Questions to answer.
1. In the Chambers Ireland statement on the 2021 Exchequer Returns, how much higher were net tax receipts than the 2019 figures?
2. From the Chambers Ireland statement, extract the text between "Jan 5, 2022" and "the covid crisis.", inclusive.

Jan 5, 2022
Chambers Ireland, the voice of business throughout Ireland, argues the Exchequer Return figures emphasise the strong economic position we are in, despite two years of the pandemic.
Strong tax returns, particularly in income tax, demonstrate that Government policy to support businesses and jobs has been correct
This suggests that we will be in an ideal position to deliver on National Development and Climate Action Plans for 2030.
Speaking earlier today, following the release of the 2021 Exchequer Returns, Chambers Ireland Chief Executive, Ian Talbot, said
“With net Tax receipts almost €10 Billion higher than the 2019 figures the underlying strength of our economy highlights the effectiveness of the Government’s job support strategy over the covid crisis.
“Despite the severe impact on businesses across the cultural, tourism, entertainment and hospitality sectors the impressive economic activity which underlies 2021’s tax receipts signal that Ireland is in an envious position to rebound post-pandemic, relative to our international peers.
“While a GNI* deficit of 4% is not ideal, given the scale of business supports, the increase in health spending, the trauma and the hardship which so many individuals have suffered over the last two years, none of us would have imagined that we would have maintained such momentum.
“There will be no ‘return to normal’ though, the 2020s are likely to be a decade with many economic shocks yet to come. The revenue implications involved in the shift away from combustion engines will be significant, and even if the 2021 OECD Corporation Tax changes are less likely to hurt our economy, we shouldn’t be basing our long-run projections around maintaining €15 billion in receipts.
“When Covid related expenditures hopefully begin to decline in 2022 we should expect the budget to quickly shift into surplus, but we will have to remain prudent and refocus spending on infrastructure as quickly as possible, because considerable volatility in tax receipts is to be expected over the decade ahead.”

Data section.
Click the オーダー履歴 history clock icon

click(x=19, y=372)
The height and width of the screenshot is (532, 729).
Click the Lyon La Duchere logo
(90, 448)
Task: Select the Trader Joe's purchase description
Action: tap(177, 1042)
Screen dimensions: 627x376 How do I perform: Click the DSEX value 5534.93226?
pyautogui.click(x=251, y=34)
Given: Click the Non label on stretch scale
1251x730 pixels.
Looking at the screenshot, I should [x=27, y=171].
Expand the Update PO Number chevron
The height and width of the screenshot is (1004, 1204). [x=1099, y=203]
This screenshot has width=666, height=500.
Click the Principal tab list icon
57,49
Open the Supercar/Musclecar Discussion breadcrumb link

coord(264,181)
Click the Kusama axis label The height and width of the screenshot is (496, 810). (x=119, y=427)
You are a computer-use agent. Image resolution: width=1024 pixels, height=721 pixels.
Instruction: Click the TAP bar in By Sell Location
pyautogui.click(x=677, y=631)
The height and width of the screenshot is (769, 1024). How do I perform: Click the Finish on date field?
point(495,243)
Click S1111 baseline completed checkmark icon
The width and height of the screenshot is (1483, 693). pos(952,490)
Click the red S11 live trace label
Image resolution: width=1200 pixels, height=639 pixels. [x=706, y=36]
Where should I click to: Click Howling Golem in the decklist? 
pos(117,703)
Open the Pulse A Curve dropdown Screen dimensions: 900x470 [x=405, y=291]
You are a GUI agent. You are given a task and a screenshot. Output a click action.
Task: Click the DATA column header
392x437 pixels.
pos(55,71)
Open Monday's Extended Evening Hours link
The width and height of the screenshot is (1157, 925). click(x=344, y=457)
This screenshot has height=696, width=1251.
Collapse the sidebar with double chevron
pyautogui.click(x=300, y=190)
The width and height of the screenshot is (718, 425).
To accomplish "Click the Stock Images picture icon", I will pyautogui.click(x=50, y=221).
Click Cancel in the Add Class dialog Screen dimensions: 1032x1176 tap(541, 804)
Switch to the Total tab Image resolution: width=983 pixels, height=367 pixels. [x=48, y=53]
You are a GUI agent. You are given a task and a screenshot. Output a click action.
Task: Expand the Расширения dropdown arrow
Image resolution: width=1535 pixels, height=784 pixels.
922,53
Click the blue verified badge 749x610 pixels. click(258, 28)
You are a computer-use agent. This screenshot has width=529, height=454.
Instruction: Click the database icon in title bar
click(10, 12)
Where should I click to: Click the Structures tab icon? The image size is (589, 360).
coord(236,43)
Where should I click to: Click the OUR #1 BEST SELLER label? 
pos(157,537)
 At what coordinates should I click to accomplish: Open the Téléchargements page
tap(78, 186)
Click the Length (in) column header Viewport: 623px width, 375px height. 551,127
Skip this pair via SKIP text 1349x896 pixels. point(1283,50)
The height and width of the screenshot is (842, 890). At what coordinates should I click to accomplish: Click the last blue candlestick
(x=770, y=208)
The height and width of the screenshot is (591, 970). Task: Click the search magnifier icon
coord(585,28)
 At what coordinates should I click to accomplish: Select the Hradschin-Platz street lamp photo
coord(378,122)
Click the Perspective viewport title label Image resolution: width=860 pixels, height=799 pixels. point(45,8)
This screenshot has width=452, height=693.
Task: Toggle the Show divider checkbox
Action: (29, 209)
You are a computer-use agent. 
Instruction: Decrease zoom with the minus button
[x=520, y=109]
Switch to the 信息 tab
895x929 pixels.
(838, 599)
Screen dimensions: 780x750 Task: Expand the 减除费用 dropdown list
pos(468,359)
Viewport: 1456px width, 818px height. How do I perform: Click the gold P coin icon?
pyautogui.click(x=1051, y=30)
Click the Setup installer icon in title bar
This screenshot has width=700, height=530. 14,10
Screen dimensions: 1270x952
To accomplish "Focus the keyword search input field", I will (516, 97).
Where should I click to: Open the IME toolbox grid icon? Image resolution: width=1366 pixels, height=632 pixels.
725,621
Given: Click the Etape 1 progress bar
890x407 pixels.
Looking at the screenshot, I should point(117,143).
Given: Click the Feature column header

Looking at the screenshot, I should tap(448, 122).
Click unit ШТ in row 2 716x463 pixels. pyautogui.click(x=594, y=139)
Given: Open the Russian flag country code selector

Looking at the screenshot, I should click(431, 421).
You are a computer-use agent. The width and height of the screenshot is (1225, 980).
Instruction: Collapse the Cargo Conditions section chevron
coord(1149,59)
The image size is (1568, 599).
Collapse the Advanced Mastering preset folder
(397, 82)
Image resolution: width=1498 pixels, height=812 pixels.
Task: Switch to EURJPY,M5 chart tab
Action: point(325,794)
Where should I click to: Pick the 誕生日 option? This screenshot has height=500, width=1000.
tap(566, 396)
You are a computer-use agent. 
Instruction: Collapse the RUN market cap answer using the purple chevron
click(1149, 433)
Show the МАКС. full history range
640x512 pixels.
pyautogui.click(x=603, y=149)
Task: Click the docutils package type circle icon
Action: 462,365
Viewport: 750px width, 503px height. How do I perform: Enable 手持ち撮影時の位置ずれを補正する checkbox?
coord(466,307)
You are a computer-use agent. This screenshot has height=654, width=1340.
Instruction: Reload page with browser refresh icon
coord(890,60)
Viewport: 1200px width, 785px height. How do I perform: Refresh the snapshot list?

Outputs by task.
1. Almost €10 billion higher.

2.
Jan 5, 2022
Chambers Ireland, the voice of business throughout Ireland, argues the Exchequer Return figures emphasise the strong economic position we are in, despite two years of the pandemic.
Strong tax returns, particularly in income tax, demonstrate that Government policy to support businesses and jobs has been correct
This suggests that we will be in an ideal position to deliver on National Development and Climate Action Plans for 2030.
Speaking earlier today, following the release of the 2021 Exchequer Returns, Chambers Ireland Chief Executive, Ian Talbot, said
“With net Tax receipts almost €10 Billion higher than the 2019 figures the underlying strength of our economy highlights the effectiveness of the Government’s job support strategy over the covid crisis.